* The input:
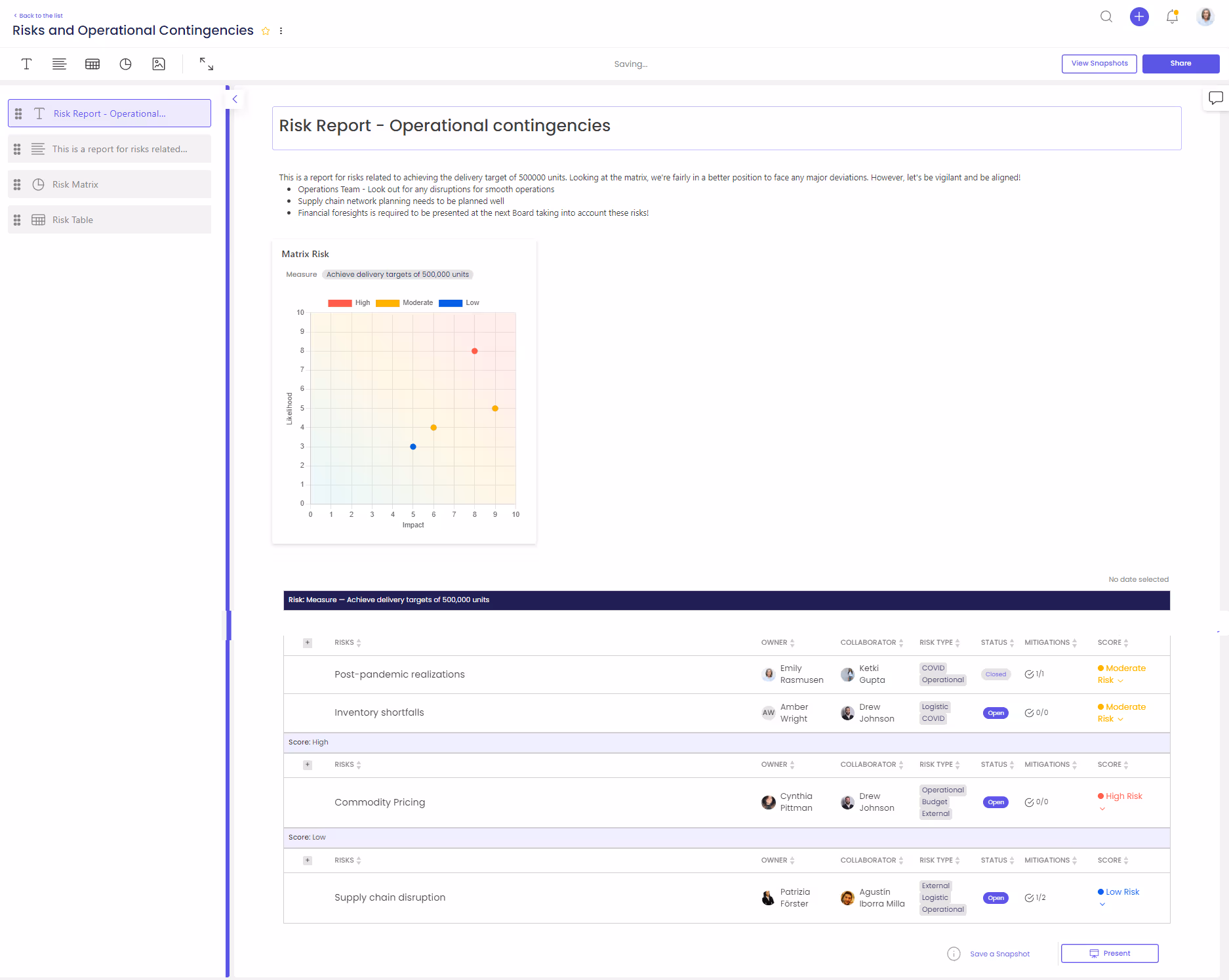Image resolution: width=1229 pixels, height=980 pixels.
Task: Select the text title insert tool
Action: coord(26,64)
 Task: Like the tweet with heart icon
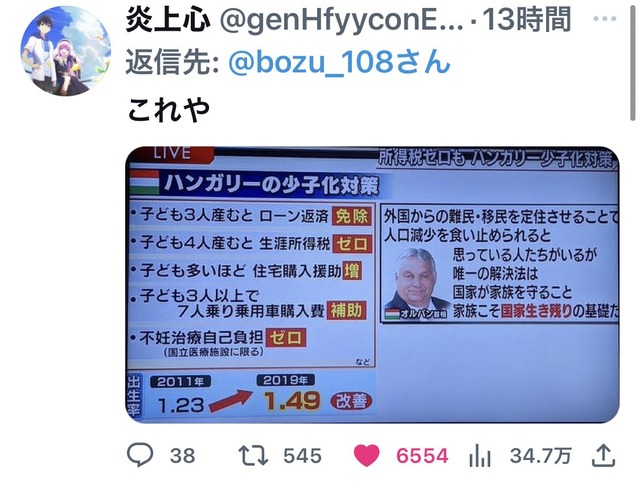click(366, 456)

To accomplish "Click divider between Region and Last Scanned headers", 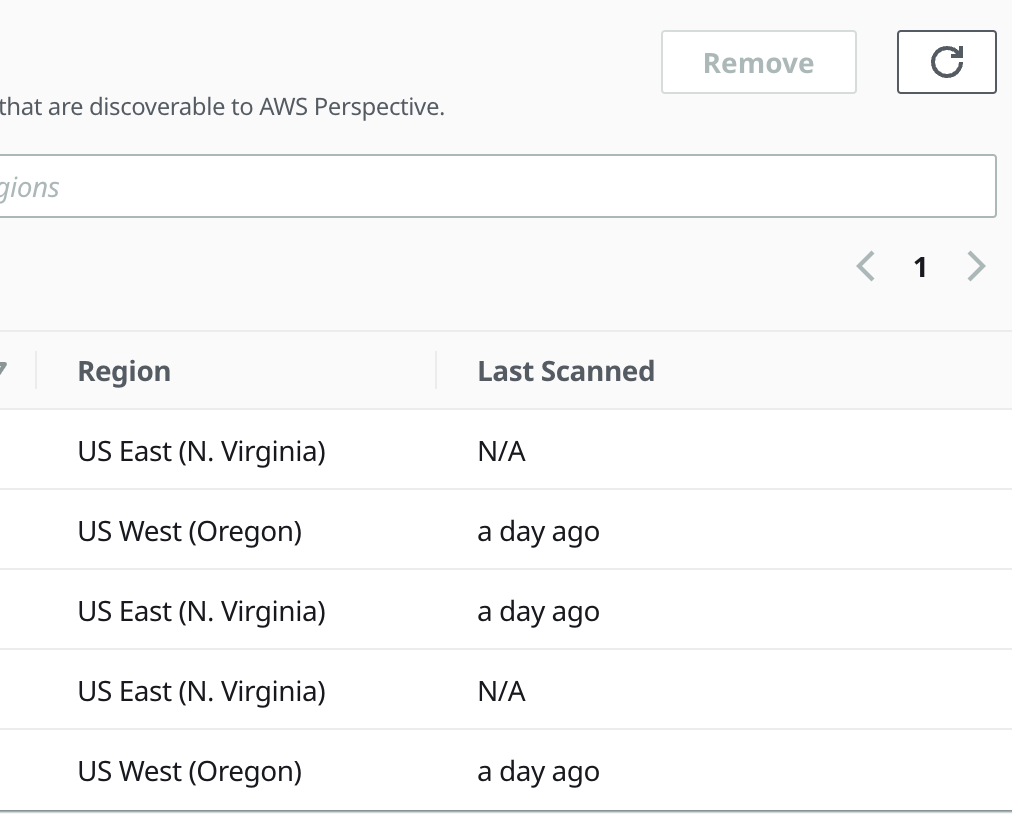I will pyautogui.click(x=436, y=371).
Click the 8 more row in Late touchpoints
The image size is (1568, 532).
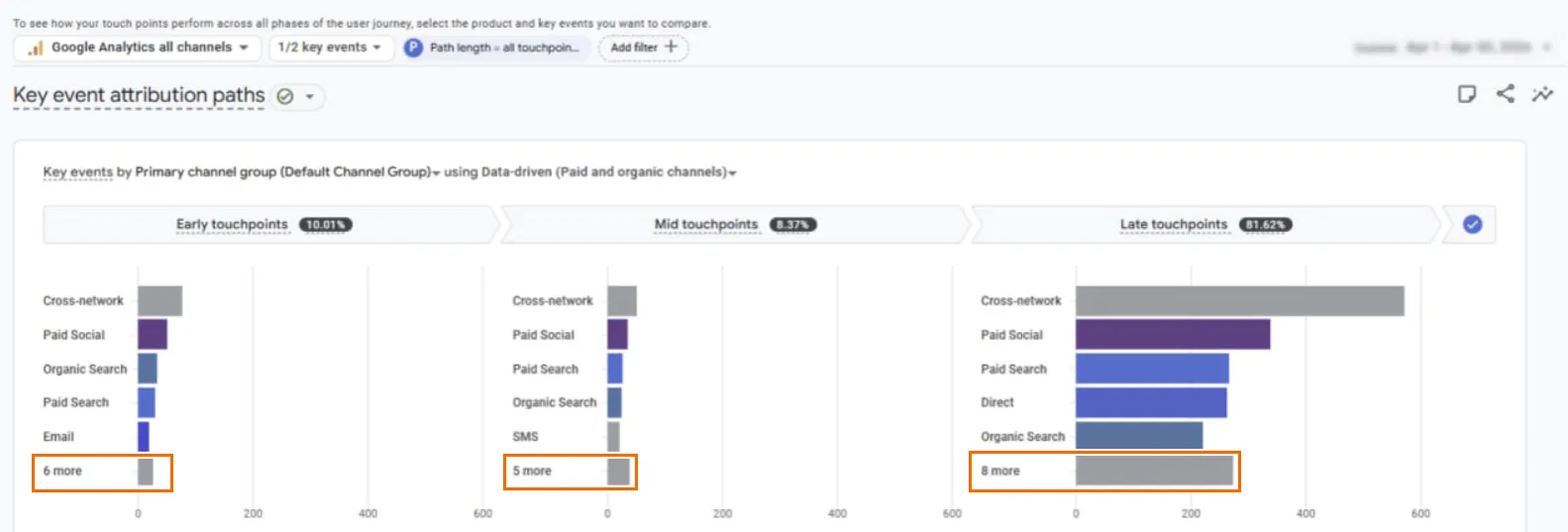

* Written task: Print the lines verbatim, starting at the line that contains "Click the 8 more row in Late touchpoints" and continuing through the end of the records. Leave the pictures out of your output.

* Solution to this exercise:
Click the 8 more row in Late touchpoints
The image size is (1568, 532).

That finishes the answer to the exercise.